_Aim of the exercise_
Copy all lines in the data that contain the string "with".

[Stored records]
= = = = =
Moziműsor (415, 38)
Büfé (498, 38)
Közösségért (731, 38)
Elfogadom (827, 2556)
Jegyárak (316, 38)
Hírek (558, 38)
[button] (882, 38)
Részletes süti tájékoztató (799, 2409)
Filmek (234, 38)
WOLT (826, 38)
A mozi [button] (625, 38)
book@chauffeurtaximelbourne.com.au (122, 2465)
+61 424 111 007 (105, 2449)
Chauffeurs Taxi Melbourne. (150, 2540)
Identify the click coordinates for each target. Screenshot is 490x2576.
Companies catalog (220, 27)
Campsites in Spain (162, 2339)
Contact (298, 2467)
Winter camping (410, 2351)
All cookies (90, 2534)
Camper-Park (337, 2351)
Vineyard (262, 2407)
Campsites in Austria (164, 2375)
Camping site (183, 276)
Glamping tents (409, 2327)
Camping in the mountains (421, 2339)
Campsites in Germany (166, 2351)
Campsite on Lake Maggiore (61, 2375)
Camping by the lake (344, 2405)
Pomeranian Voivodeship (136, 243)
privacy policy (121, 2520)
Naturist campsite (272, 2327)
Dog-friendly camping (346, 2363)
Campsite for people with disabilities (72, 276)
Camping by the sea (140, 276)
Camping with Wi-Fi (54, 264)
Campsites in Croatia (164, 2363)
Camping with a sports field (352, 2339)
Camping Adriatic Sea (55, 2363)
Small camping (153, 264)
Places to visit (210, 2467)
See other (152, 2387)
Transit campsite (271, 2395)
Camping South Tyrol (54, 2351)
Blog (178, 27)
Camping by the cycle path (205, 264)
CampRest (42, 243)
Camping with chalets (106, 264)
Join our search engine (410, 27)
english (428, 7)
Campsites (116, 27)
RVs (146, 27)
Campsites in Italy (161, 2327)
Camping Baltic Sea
= = = = =
_Answer area_
Campsite for people with disabilities (72, 276)
Camping with Wi-Fi (54, 264)
Camping with a sports field (352, 2339)
Camping with chalets (106, 264)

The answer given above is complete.